|
Poniendo el listón cada vez más alto.
En 1988, Takahata con su "tumba de las luciérnagas", comenzó a demostrar que animación no tenía porque ser tan solo cine infantil. Señores como Satoshi Kon recogen aquel testigo, y nos confirman que la animación goza de mejor salud que nunca, y que lo que ha de venír aún puede ser muchísimo más asombroso.
Una vez más, el señor Kon nos sorprende desarrollando un argumento simplísimo con un guión magistral, como ya hiciese anteriormente en todas sus obras, de escaso número pero de una calidad indiscutible. La animación es portentosa, con coloridos muy vivos y notables contrastes en los claroscuros, siendo todos los momentos del desfile onírico dignos del más sincero aplauso, y el diseño y descripción de personajes es del todo magnífico.

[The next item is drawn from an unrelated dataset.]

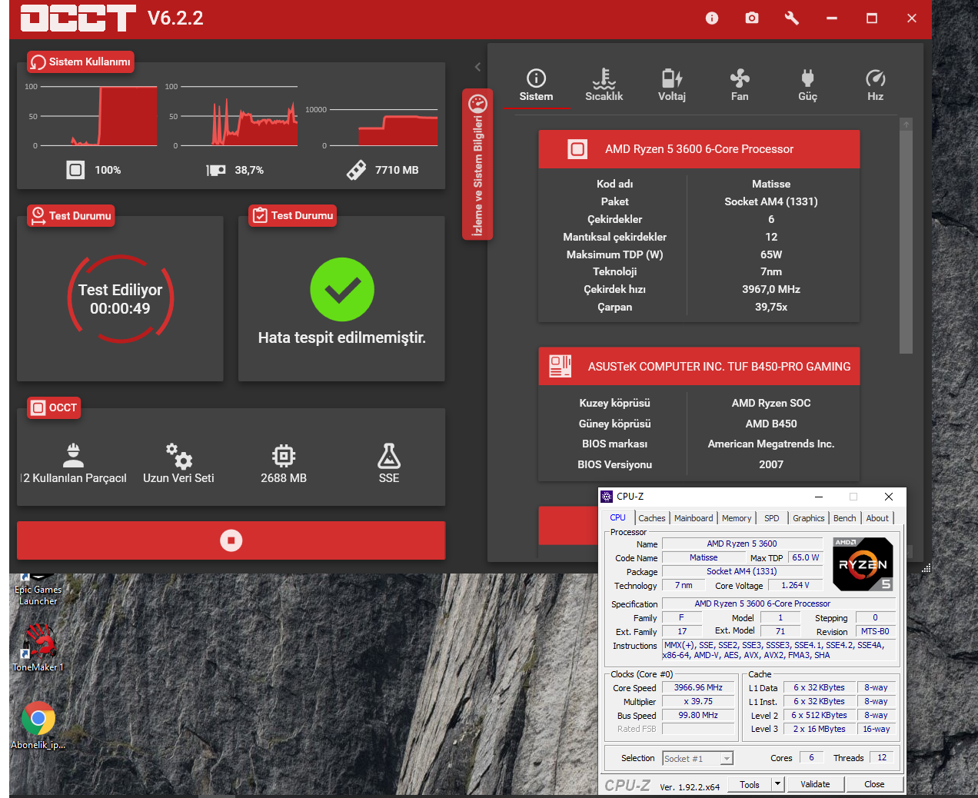This screenshot has height=798, width=978.
Task: Click the Close button in CPU-Z
Action: (874, 784)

En los tiempos que corren, en que el cine con actores reales va cada dia más de mal en peor, las películas de animación van mejorando a pasos agigantados (y no sólo en su calidad, sino que los días en que "peli de dibujos" era sinónimo de cine infantíl, ya han quedado muy atrás), siendo alguna de ellas infinitamente superiores a la media de estrenos con actores de carne y hueso, con muchísimo menor presupuesto y publicidad, pero con una mejor factura, cuidadísimos guiones, y una notoria intención de que este género sea, de una vez por todas, valorado en su justa medida.